__GIVEN TEXT__.

Hands on: Sony Vaio Fit 11A

The Fit 11A may be the best convertible from Sony thus far, but we’re not sure it’s good enough to beat Lenovo’s Yoga 2.

Sony was one of the first companies to jump on board the convertible PC bandwagon, but you wouldn’t know it from the press surrounding it. That’s because its early attempts were, to be frank, pretty bad. We gave the Sony Vaio Duo 11, one of the early sliding convertibles, a two out of five stars, and later efforts didn’t fare much better.

The company is getting is act together, however, with the new Fit 11A. This is a new, smaller entry in the “flip” line of Sony systems, all of which feature a unique display hinge that can recline the display over the keyboard for tablet use or flip it backwards and hold it in a convenient position for touch-only lap or desk use.

Sony Fit screen angle side

Maneuvering the hinge feels a bit unwieldy on larger models, but the smaller, lighter Fit 11A is easier to handle. Sony’s design provides many of the advantages of Lenovo’s Yoga, but with the added benefit of covering the keyboard during tablet use. Anyone who intends to use their convertible PC as a tablet just as often as a laptop may find the Fit 11A a better choice.

We also like the look of the “Triluminos” 1080p display, which has a sharp, colorful picture and was bright enough to be usable under the glare of the show room’s lights. Responses to changes in orientation were quick, too, which made converting from one mode to another a seamless experience.

(Records from a data source)

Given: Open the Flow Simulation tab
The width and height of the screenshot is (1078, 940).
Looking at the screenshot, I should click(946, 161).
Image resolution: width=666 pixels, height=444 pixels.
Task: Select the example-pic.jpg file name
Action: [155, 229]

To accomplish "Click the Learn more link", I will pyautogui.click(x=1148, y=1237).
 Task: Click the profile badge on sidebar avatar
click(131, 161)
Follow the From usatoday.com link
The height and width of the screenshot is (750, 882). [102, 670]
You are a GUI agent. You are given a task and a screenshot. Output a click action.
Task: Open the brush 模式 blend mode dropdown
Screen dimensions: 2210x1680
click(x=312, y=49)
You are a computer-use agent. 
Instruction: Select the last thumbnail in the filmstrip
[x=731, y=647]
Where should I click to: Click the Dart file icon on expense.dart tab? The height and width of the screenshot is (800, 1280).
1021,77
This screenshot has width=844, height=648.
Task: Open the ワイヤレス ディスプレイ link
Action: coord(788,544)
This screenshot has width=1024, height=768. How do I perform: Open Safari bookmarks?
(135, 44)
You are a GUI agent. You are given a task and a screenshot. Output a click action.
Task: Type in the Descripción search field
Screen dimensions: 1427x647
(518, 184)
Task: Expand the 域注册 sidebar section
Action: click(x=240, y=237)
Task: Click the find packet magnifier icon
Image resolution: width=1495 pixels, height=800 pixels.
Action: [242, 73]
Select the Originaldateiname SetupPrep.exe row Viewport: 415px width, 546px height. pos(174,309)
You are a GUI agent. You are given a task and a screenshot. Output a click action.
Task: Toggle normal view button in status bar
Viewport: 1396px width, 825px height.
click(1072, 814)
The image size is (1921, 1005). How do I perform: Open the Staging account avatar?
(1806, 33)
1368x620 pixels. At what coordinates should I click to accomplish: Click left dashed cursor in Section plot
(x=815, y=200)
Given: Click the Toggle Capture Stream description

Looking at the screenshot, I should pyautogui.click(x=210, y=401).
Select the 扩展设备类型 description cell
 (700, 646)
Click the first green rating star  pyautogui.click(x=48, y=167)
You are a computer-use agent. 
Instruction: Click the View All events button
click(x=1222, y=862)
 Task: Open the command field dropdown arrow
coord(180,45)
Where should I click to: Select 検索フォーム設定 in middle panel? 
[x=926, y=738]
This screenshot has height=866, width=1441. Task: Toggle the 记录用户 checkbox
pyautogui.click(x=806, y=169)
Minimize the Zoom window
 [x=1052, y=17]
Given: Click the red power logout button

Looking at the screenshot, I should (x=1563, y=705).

__REQUIRED ACTIONS__.
• 1. What rating did the Sony Vaio Fit 11A review give the Sony Vaio Duo 11?
• 2. Please return the stretch of the Sony Vaio Fit 11A review from "Sony Fit screen" through "a better choice.".

__ANSWERS BY TASK__.
• 1. Two out of five stars.

• 2.
Sony Fit screen angle side

Maneuvering the hinge feels a bit unwieldy on larger models, but the smaller, lighter Fit 11A is easier to handle. Sony’s design provides many of the advantages of Lenovo’s Yoga, but with the added benefit of covering the keyboard during tablet use. Anyone who intends to use their convertible PC as a tablet just as often as a laptop may find the Fit 11A a better choice.